The aggressive tax avoidance tactics of Glencore Coal International Australia Pty Ltd have been identified in an independent analysis of the company’s accounts for Fairfax Media by an expert in multinational financing.

Along with the blatant irregularities in its borrowing and lending, the study also found a hefty increase in Glencore’s coal sales to related companies (up from 27 per cent to 46 per cent of total sales, with no explanation), indicative of transfer pricing – also known as profit-shifting – and an activity that appears to breach Section IVA of the Income Tax Assessment Act – the part that deals with schemes designed to comply technically with the law but whose ”dominant purpose” is really to avoid tax.

”The reality is that the whole of the Glencore Xstrata Group is now run as a series of business units controlled by one company (Glencore Xstrata Plc, incorporated in the UK, listed on the London and other stock exchanges), with its registered office in Jersey (a tax haven) and its head office is in Baar (Switzerland),” the report said.

”The truth is that Glencore Coal Investments Australia’s operations in Australia are, because of the Group’s business model, branch operations of the Swiss-domiciled parent entity, which uses the now dormant legal shell of an Australian body corporate in an attempt to hide the reality of its branch business in Australia.

”There also appears to be an increase in transfer pricing activity which may explain differences in revenues disclosed in the Australian accounts versus revenues reported as being from the same source in the group’s consolidated accounts.”

The source of the analysis is a former multinational executive who is independent of Glencore and its commercial rivals, prefers to remain anonymous but is personally concerned at the rampant levels of tax evasion and tax avoidance by multinationals operating in Australia.

The focus on Glencore’s tax is timely.
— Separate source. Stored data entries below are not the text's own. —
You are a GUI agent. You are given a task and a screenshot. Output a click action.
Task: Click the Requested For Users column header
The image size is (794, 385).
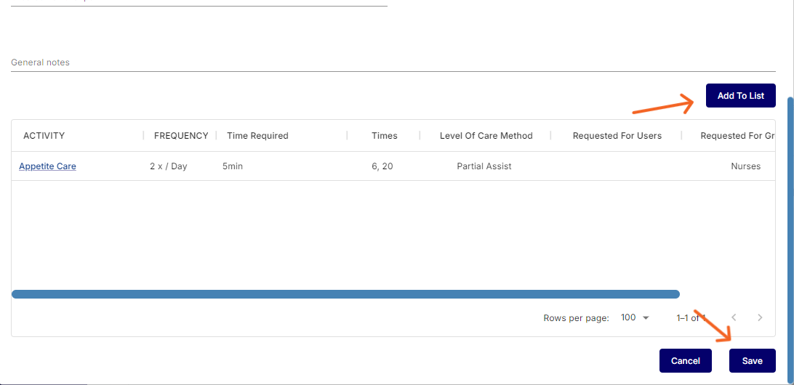tap(617, 136)
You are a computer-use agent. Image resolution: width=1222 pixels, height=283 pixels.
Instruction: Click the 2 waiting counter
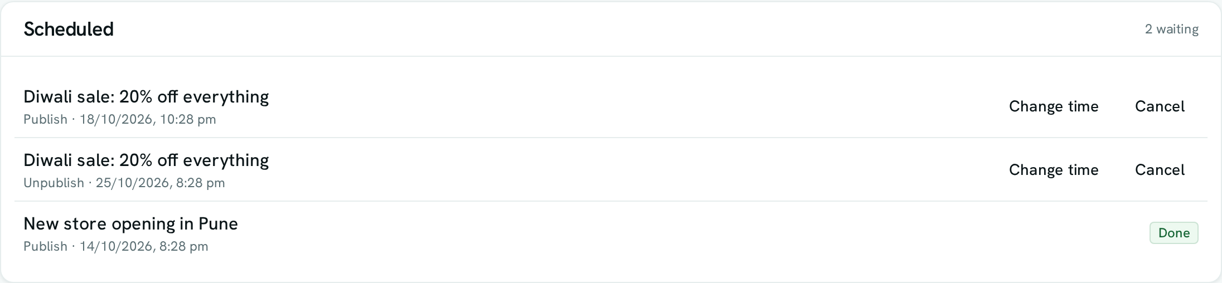click(x=1172, y=29)
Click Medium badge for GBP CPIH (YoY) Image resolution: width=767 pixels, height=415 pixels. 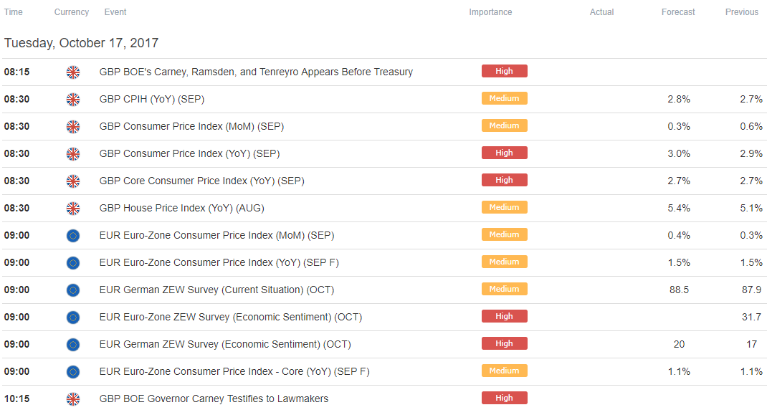505,98

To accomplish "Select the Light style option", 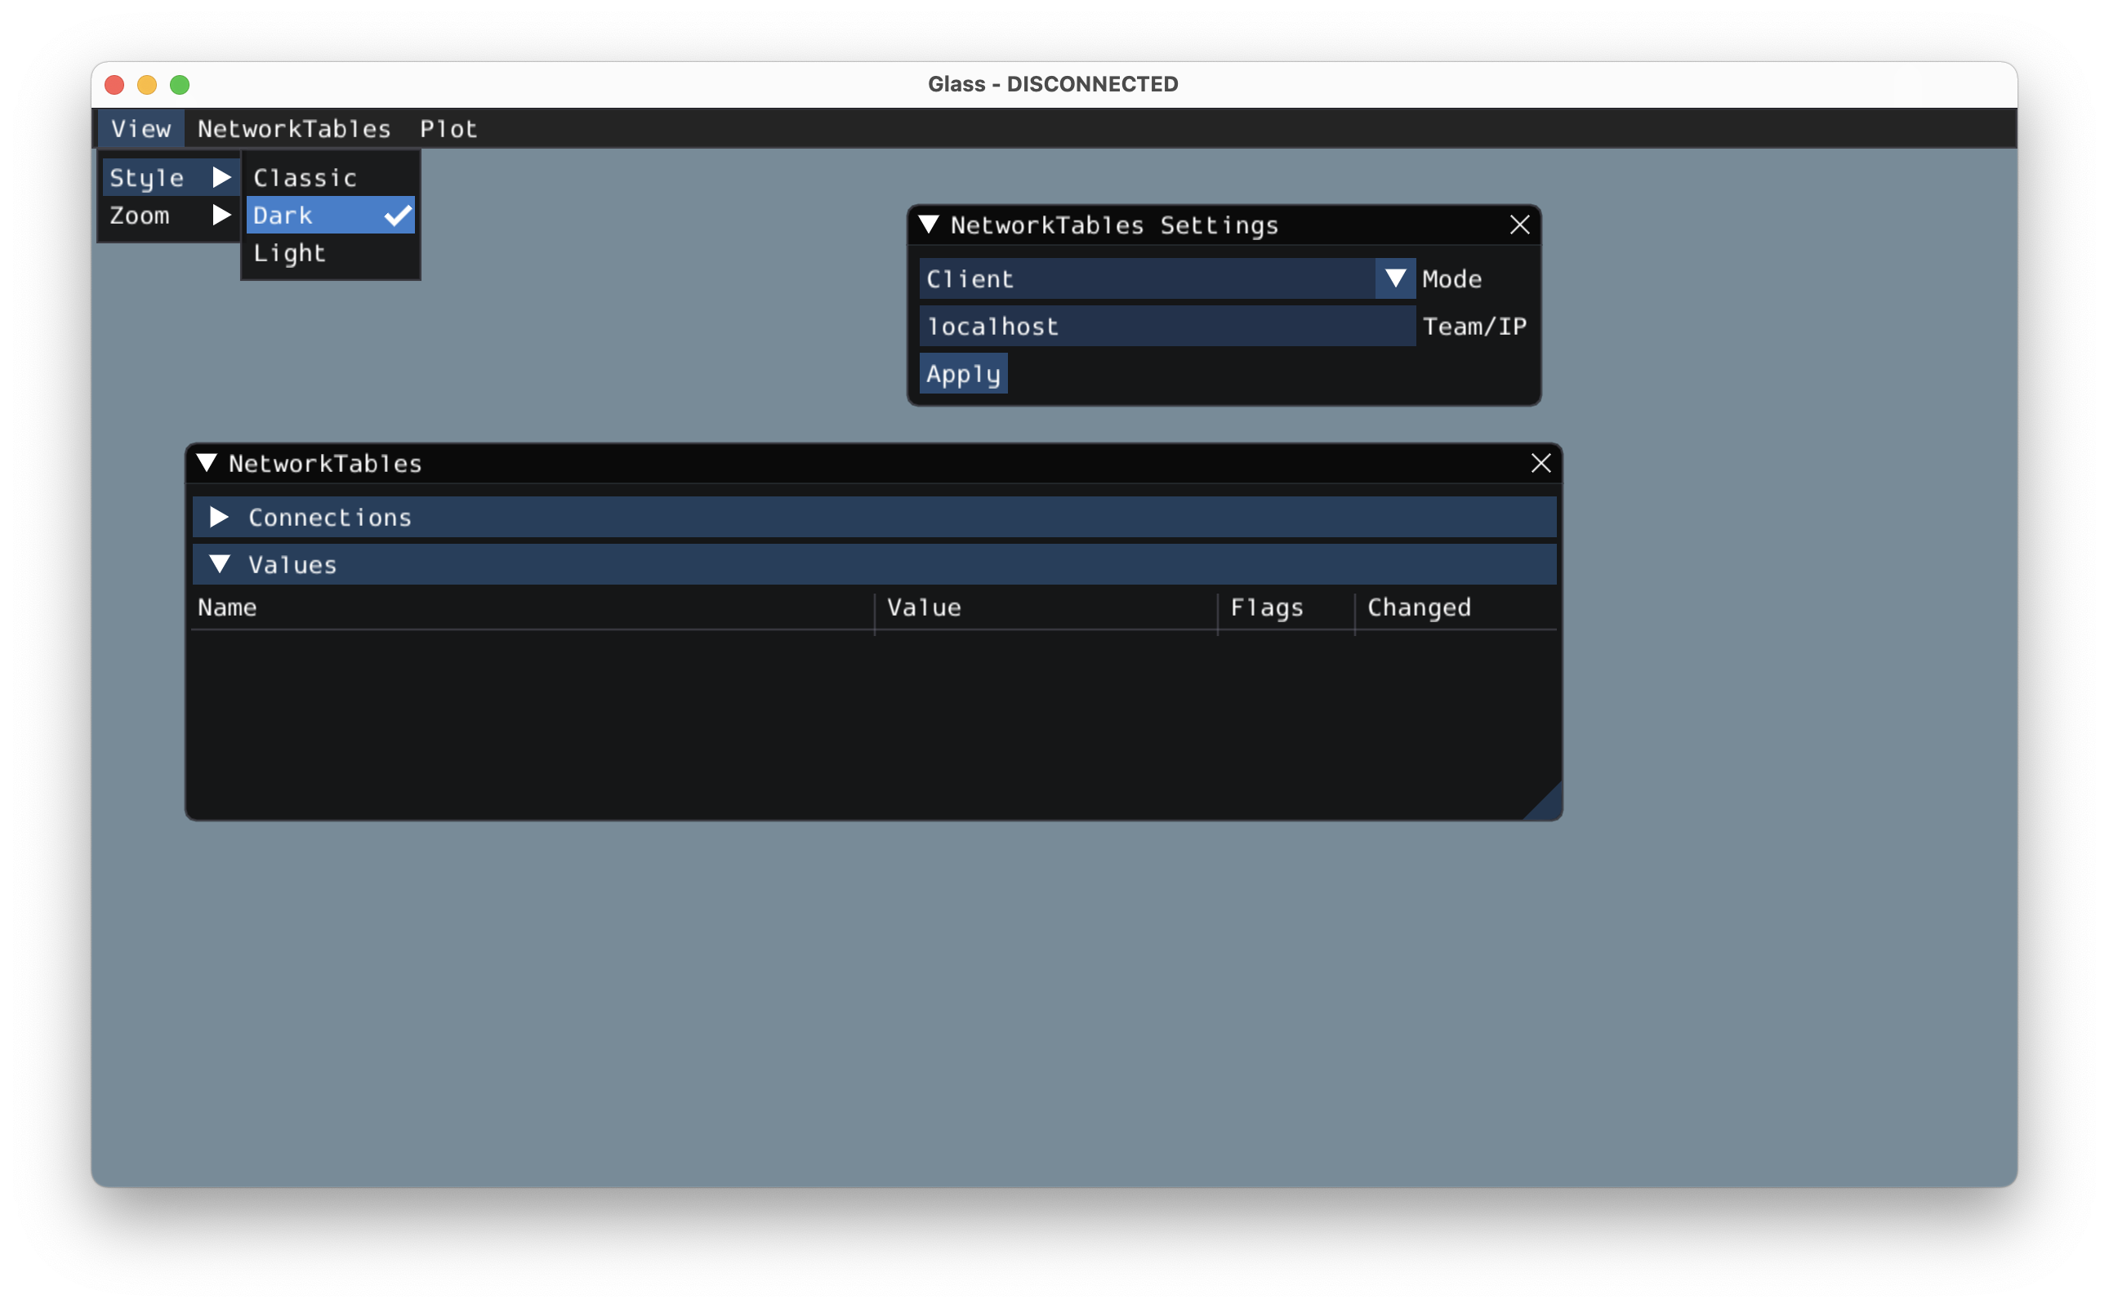I will pos(291,252).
Research from the Australia Institute this week identified $17.6 billion in government subsidies and assistance for the mining industry. As the third largest resources group in the country after BHP and Rio Tinto, Glencore is a beneficiary of this largesse.
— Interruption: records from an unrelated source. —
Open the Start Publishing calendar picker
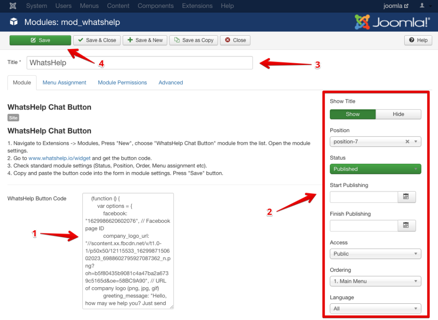The height and width of the screenshot is (320, 438). click(x=406, y=197)
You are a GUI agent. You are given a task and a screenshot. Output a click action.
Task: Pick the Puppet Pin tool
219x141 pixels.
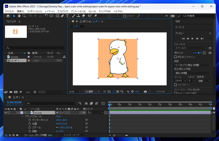(96, 16)
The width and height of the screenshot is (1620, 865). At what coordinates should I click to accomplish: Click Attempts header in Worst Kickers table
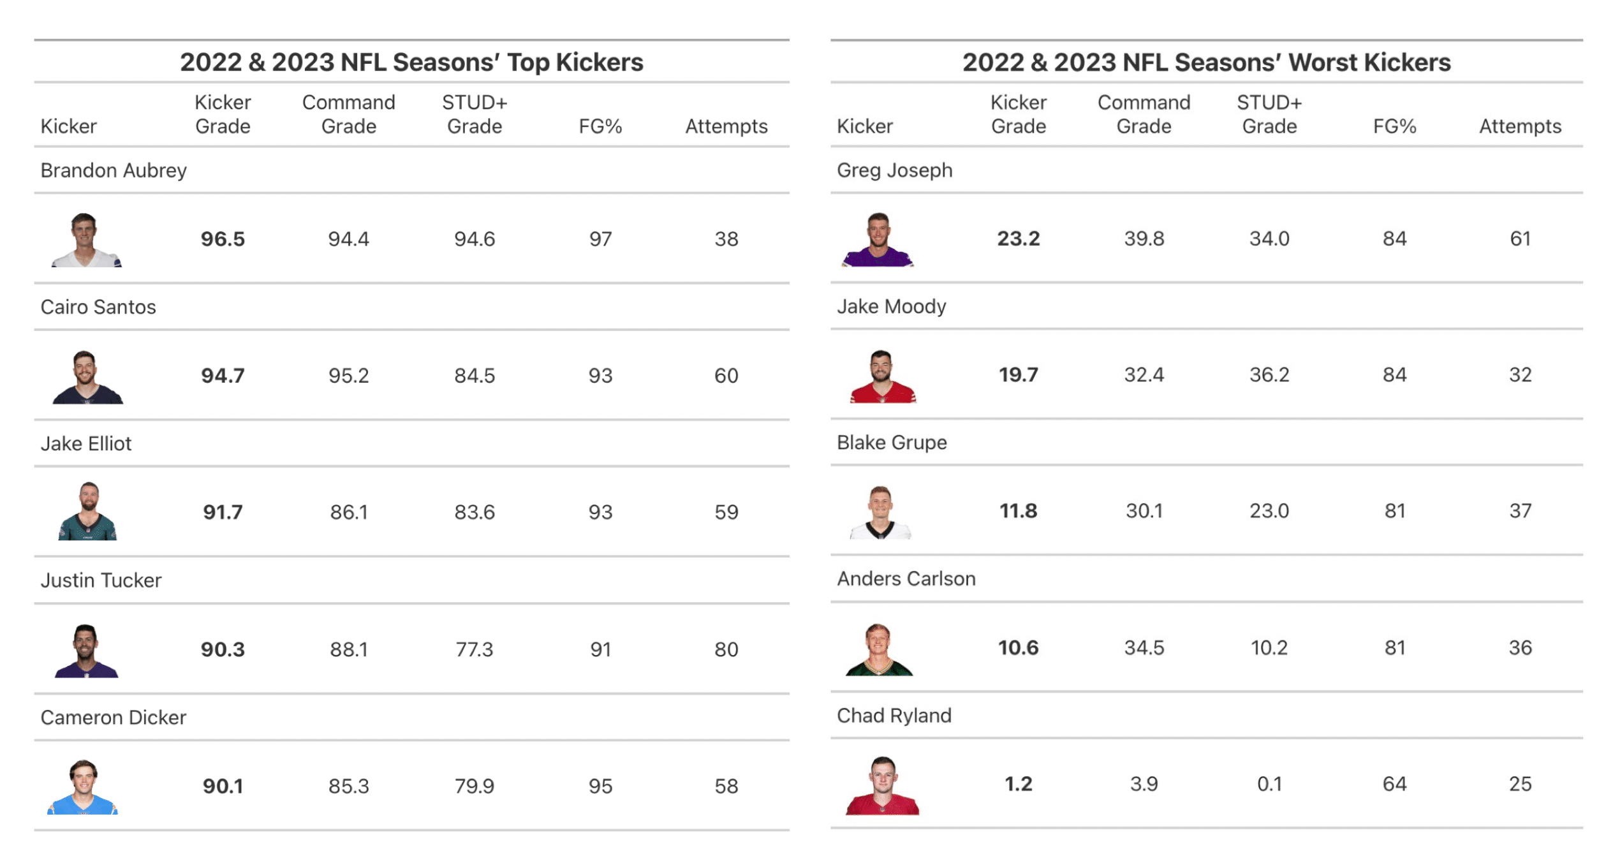tap(1520, 126)
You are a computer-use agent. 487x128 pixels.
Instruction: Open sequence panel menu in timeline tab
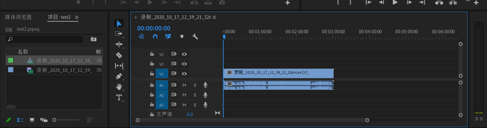point(215,17)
The figures earlier in the story refer merely to the group’s coal interests. Its nickel, copper and zinc assets are of a similar size to its coal operations and its presence in Queensland – where the Australia Institute’s study highlighted $9.5 billion of taxpayer assistance – is enormous.

As is the trend among the new wave of digital giants, such as Google and Apple. Multinationals are increasingly likely to regard the payment of tax in Australia as an optional affair. The ramifications for the country’s tax base are dire.
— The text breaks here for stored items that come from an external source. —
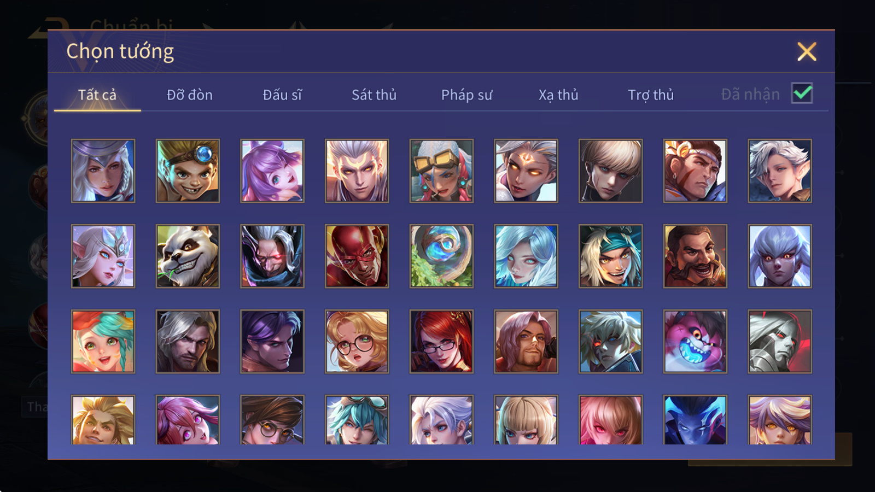The image size is (875, 492).
Task: Choose the silver armored hero with red eye
Action: pos(780,341)
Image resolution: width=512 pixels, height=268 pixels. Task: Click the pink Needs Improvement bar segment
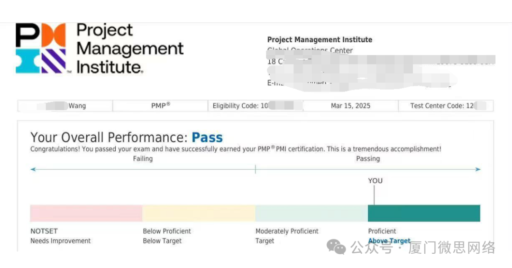tap(86, 213)
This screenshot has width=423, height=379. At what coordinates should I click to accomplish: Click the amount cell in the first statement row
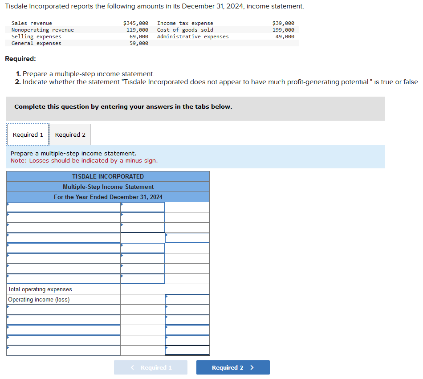142,207
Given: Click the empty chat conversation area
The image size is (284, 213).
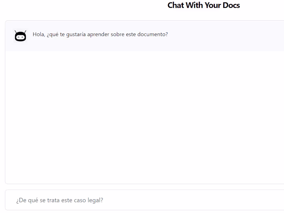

Glencore is an extreme case: founded as it is by US tax exile Marc Rich, controlled from a tax haven, and with a colourful history as a corporate maverick.

It is chaired by Swiss-based Ivan Glasenberg, who ranks No.5 on BRW’s rich list announced this week, after lifting his wealth by $1.01 billion on the back of Glencore’s rising share price.

In the past two years globally, this company has presided over 53 workplace deaths, a worse safety record than BHP and Rio Tinto.

Glencore takes over Xstrata

In 2012 the chief executive of Glencore Xstrata Group Plc, Ivan Glasenberg, announced the restructure of the company’s operations in Australia. Glencore, the commodity trader, was to take over Xstrata, the mining group in which it already had the controlling stake.

The deal would throw up annual synergies of 500 million pounds. Sydney would be the only remaining corporate office in this country. Several others would close. The coal business unit (GCIA) would share offices with Glencore/Xstrata’s metals business in Australia. There were savings to be had by doing away with duplication of activities in Australian businesses. There would be job losses and some functions replaced by offshore service providers. A significant proportion of savings should therefore be reflected in the results of Australian coal operations, you would think.

With the present head of operations in Australia – and one of GCIA’s two directors – Peter Freyberg responsible for rolling out the changes, he should be in a position to advise how much in savings was delivered to GCIA’s bottom line in 2013, and the forecast for full year 2014. He would also advise on the tax effects of the merger of Glencore and Xstrata.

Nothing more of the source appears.